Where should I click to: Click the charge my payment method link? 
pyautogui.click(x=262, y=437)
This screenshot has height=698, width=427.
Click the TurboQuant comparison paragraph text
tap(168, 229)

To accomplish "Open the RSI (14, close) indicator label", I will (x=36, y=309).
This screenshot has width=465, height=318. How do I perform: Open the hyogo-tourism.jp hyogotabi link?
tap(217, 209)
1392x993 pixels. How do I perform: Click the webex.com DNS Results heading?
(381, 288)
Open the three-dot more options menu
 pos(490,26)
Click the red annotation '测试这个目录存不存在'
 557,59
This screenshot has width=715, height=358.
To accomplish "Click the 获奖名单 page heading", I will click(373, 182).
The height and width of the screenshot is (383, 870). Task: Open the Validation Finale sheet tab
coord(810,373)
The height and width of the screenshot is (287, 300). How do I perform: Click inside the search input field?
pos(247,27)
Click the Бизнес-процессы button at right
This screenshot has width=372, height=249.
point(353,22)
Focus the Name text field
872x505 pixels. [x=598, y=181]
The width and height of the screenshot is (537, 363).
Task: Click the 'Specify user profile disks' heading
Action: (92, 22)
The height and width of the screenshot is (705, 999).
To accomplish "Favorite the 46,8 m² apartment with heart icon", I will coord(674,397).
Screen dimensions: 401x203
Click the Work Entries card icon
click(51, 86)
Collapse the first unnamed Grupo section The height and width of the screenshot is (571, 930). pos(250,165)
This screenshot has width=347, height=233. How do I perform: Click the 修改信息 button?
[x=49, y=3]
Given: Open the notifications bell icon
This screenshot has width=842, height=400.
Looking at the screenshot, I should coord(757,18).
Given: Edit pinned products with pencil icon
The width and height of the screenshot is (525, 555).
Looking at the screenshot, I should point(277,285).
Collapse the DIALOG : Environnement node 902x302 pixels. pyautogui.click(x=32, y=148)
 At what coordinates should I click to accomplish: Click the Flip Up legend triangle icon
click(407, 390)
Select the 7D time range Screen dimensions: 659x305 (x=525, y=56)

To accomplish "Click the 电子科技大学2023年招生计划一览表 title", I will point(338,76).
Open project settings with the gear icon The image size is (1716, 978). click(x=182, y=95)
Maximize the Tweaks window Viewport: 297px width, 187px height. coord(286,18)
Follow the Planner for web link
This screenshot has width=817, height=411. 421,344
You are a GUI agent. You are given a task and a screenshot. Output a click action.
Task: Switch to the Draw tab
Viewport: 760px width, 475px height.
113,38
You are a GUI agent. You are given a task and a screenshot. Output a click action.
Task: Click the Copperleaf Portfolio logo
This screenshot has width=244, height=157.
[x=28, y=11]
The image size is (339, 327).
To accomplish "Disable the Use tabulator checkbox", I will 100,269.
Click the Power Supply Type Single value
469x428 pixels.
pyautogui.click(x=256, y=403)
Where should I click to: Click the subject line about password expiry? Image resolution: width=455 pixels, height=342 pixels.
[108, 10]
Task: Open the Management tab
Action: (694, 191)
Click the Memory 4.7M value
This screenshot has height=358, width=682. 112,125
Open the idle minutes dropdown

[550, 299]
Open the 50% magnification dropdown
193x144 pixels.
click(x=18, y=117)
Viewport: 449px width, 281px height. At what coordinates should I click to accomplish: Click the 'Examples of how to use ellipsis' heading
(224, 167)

****

§ REQUIREMENT:
Rewrite all of the entries above, changing every "icon" to "symbol" and leaving everything else as it is.

§ ANSWER BELOW:
Where should I click to: Click the charge my payment method link? 
pyautogui.click(x=262, y=437)
This screenshot has height=698, width=427.
Click the TurboQuant comparison paragraph text
tap(168, 229)

To accomplish "Open the RSI (14, close) indicator label", I will (x=36, y=309).
This screenshot has width=465, height=318. How do I perform: Open the hyogo-tourism.jp hyogotabi link?
tap(217, 209)
1392x993 pixels. How do I perform: Click the webex.com DNS Results heading?
(381, 288)
Open the three-dot more options menu
 pos(490,26)
Click the red annotation '测试这个目录存不存在'
 557,59
This screenshot has width=715, height=358.
To accomplish "Click the 获奖名单 page heading", I will click(373, 182).
The height and width of the screenshot is (383, 870). Task: Open the Validation Finale sheet tab
coord(810,373)
The height and width of the screenshot is (287, 300). How do I perform: Click inside the search input field?
pos(247,27)
Click the Бизнес-процессы button at right
This screenshot has width=372, height=249.
point(353,22)
Focus the Name text field
872x505 pixels. [x=598, y=181]
The width and height of the screenshot is (537, 363).
Task: Click the 'Specify user profile disks' heading
Action: (92, 22)
The height and width of the screenshot is (705, 999).
To accomplish "Favorite the 46,8 m² apartment with heart symbol", I will coord(674,397).
Screen dimensions: 401x203
Click the Work Entries card symbol
click(51, 86)
Collapse the first unnamed Grupo section The height and width of the screenshot is (571, 930). pos(250,165)
This screenshot has width=347, height=233. How do I perform: Click the 修改信息 button?
[x=49, y=3]
Given: Open the notifications bell symbol
This screenshot has width=842, height=400.
Looking at the screenshot, I should coord(757,18).
Given: Edit pinned products with pencil symbol
The width and height of the screenshot is (525, 555).
Looking at the screenshot, I should point(277,285).
Collapse the DIALOG : Environnement node 902x302 pixels. pyautogui.click(x=32, y=148)
 At what coordinates should I click to accomplish: Click the Flip Up legend triangle symbol
click(407, 390)
Select the 7D time range Screen dimensions: 659x305 (x=525, y=56)

To accomplish "Click the 电子科技大学2023年招生计划一览表 title", I will point(338,76).
Open project settings with the gear symbol The image size is (1716, 978). click(x=182, y=95)
Maximize the Tweaks window Viewport: 297px width, 187px height. coord(286,18)
Follow the Planner for web link
This screenshot has width=817, height=411. 421,344
You are a GUI agent. You are given a task and a screenshot. Output a click action.
Task: Switch to the Draw tab
Viewport: 760px width, 475px height.
113,38
You are a GUI agent. You are given a task and a screenshot. Output a click action.
Task: Click the Copperleaf Portfolio logo
This screenshot has width=244, height=157.
[x=28, y=11]
The image size is (339, 327).
To accomplish "Disable the Use tabulator checkbox", I will 100,269.
Click the Power Supply Type Single value
469x428 pixels.
pyautogui.click(x=256, y=403)
Where should I click to: Click the subject line about password expiry? Image resolution: width=455 pixels, height=342 pixels.
[108, 10]
Task: Open the Management tab
Action: (694, 191)
Click the Memory 4.7M value
This screenshot has height=358, width=682. 112,125
Open the idle minutes dropdown

[550, 299]
Open the 50% magnification dropdown
193x144 pixels.
click(x=18, y=117)
Viewport: 449px width, 281px height. At what coordinates should I click to accomplish: Click the 'Examples of how to use ellipsis' heading
(224, 167)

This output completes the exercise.